══ The records ══

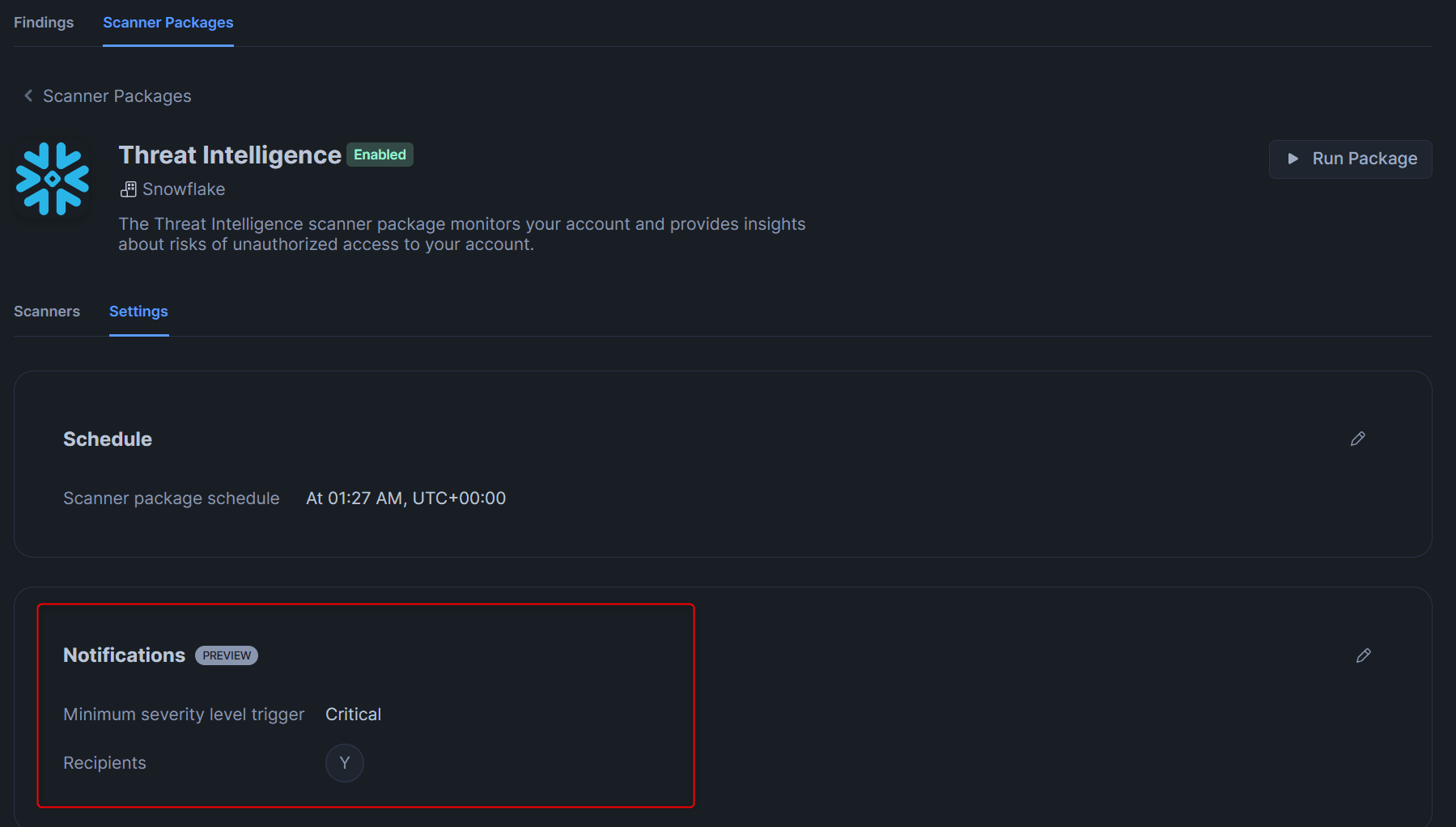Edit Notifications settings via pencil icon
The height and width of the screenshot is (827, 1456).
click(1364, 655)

═══
══ The records ══

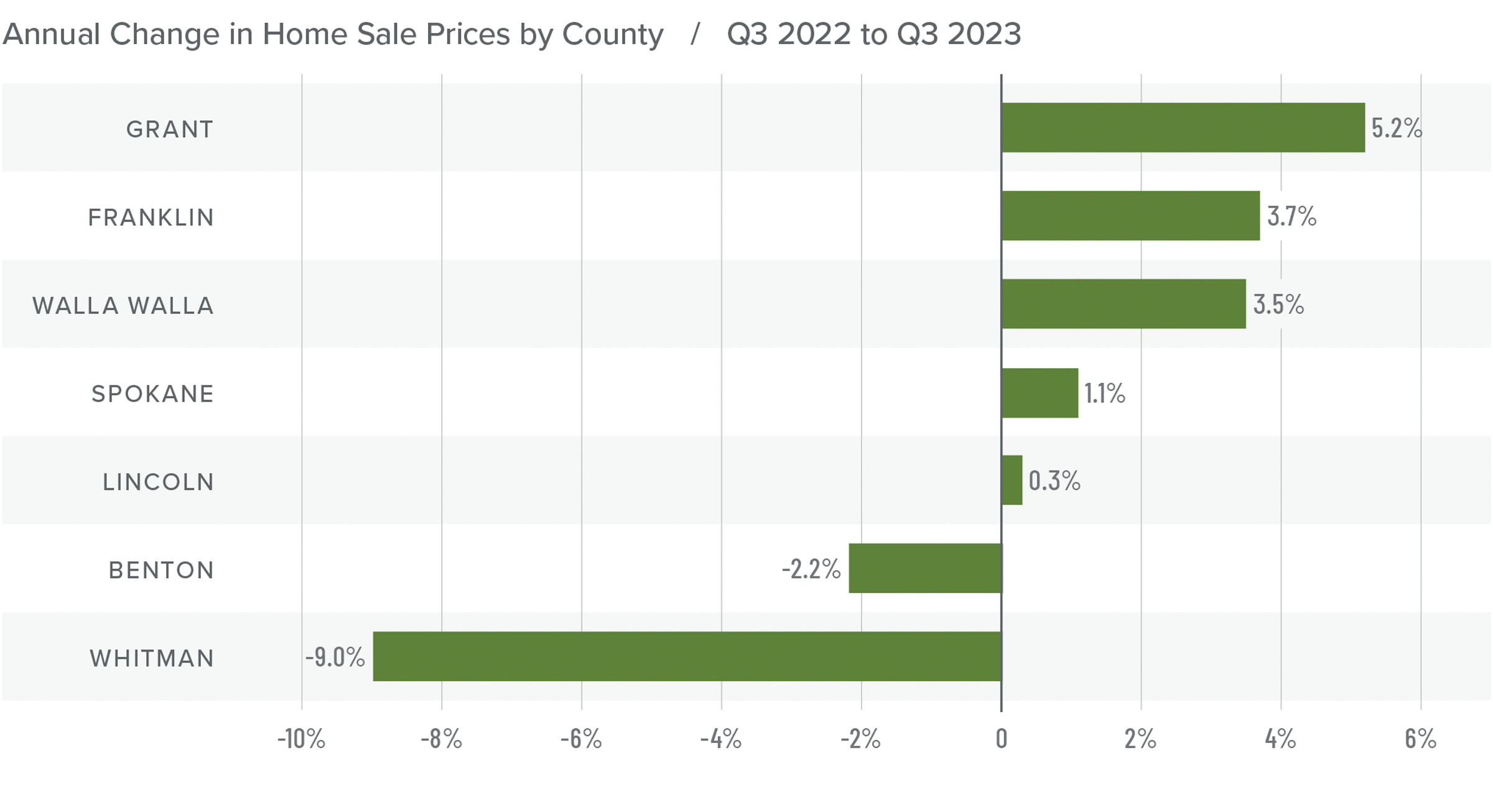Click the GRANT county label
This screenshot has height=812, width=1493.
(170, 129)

═══

__Exercise prompt__
Could you rewrite the material starting with the line containing "Edit Notifications settings via pencil icon" and going on through the line containing "click(1364, 655)", with "pencil icon" swapped for "edit icon" and nothing else changed? Leave the pictures out of your answer.

__Written response__
Edit Notifications settings via edit icon
The height and width of the screenshot is (827, 1456).
click(1364, 655)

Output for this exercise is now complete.